Ein Ausnahmefall hingegen liegt vor, wenn der Satan zwischen ihm und seiner Ehefrau Zwietracht stiftete, sie sich beide aber noch lieben, ein Zusammenleben funktionieren kann, das Gemeinwohl bzw. ihre Interessen (maṣlaḥa) verletzt werden und ihren Kindern Unheil zuwider kommt, wenn die Familie gespalten wird. Dann beurteilt man den Sachverhalt nach der Meinung der zweiten Gruppe. Diese (Meinung) stellt hier eine Erleichterung (rukhṣa) dar.

[1] Siehe auch Sunan Abī Dāwūd, Kapitel 13, Hadithnr. 2178; Sunan Ibn Mājah, Kapitel 18, Hadithnr. 2018.

[2] Siehe auch das Video „Sh. Muhammad ad-Dadaw – Scheidung während der Periode“.

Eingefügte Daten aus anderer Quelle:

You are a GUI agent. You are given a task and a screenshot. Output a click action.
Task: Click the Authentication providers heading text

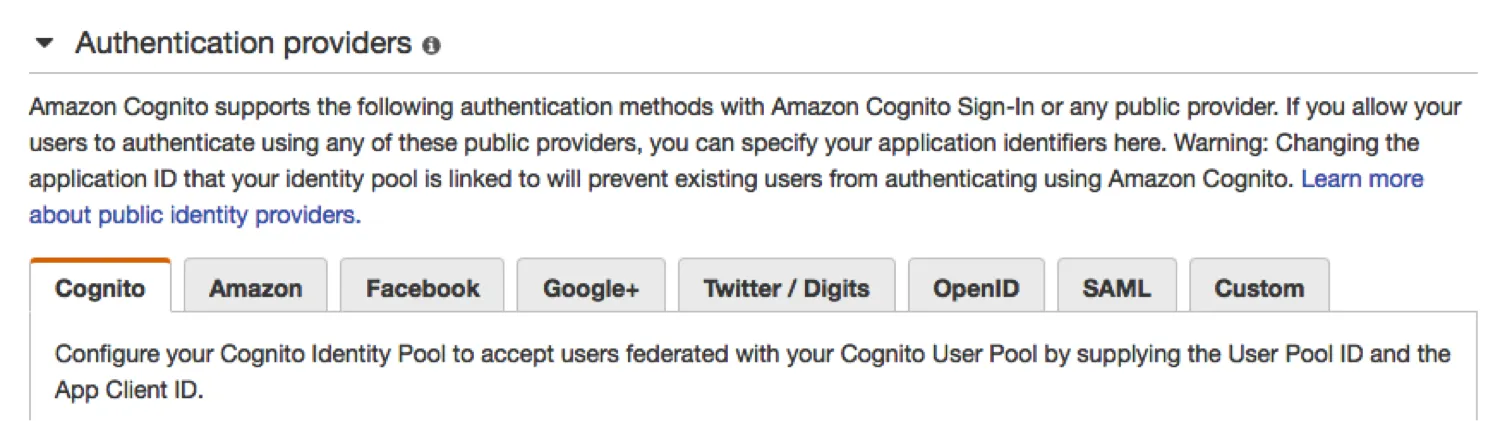243,43
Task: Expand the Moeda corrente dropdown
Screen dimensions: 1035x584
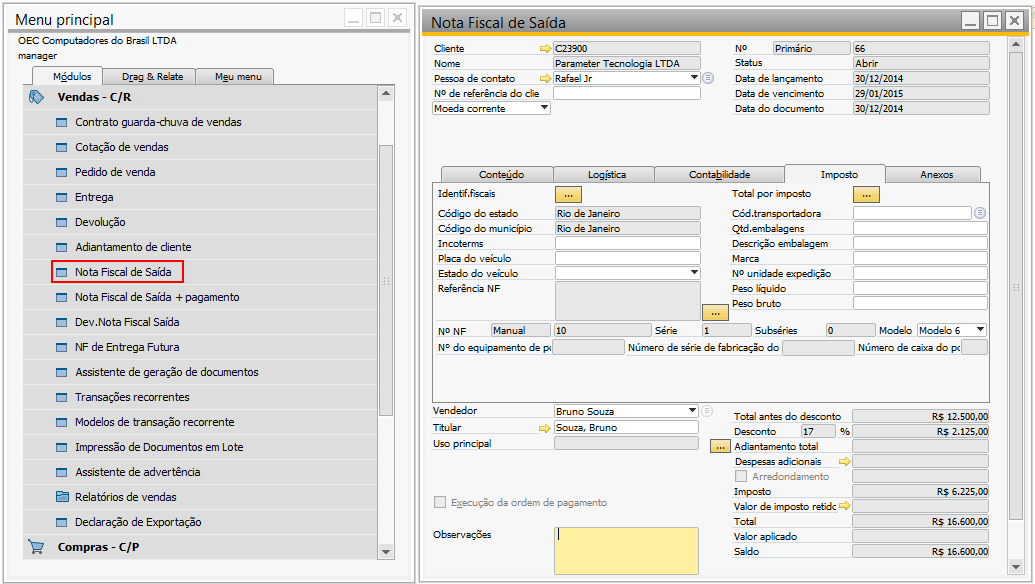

[3] Sahih Muslim, Kapitel 18, Hadithnr. 1471; Sunan Abī Dāwūd, Kapitel 13, Hadithnr. 2181; Jāmiʿ al-Tirmiḏī, Kapitel 13, Hadithnr. 1176; Sunan al-Nasāʾī, Kapitel 27, Hadithnr. 3397; Sunan Ibn Mājah, Kapitel 10, Hadithnr. 2023.

[4] Bekannte Regel in der islamischen Jurisprudenz (fiqh). Beispiele:

– Ein Mann nimmt zum Zeitpunkt der Niederwerfung am Gebet teil. In der Scharia ist diese Handlung nicht vorgesehen und deswegen wird sie so behandelt, als existiere sie nicht (= die Handlung ist ungültig, er hat die Gebetseinheit verpasst und muss diese nachholen).

– Der Vater eines unehelichen Kindes verstirbt. Da illegaler Geschlechtsverkehr (zinā) ḥarām ist, wird das Kind so behandelt, als existiere es nicht (= es darf nichts erben).

[5] Lässt sich somit der Mann von seiner Frau scheiden, jedoch nicht auf ihre Wartezeit hin, handelt er entgegen der Anordnung Allahs. Wer Schwierigkeiten hat, dieses Argument zu verstehen, kann sich nach „ihnen“ das Adverb „nur“ dazu denken. Es wird zwar explizit nicht erwähnt, ergibt sich aber aus dem Imperativ.

[6] Sahih Muslim, Kapitel 30, Hadithnr. 1718; 5. Nawawī-Hadith.

[7] Sunan Abī Dāwūd, Kapitel 13, Hadithnr. 2182; Sunan al-Nasāʾī, Kapitel 27, Hadithnr. 3389 f.

[8] Sahih al-Buchārī, Kapitel 68, Hadithnr. 5251; Sahih Muslim, Kapitel 18, Hadithnr. 1471.

[9] Dies überlieferte Ibn ʿAbdil-Barr.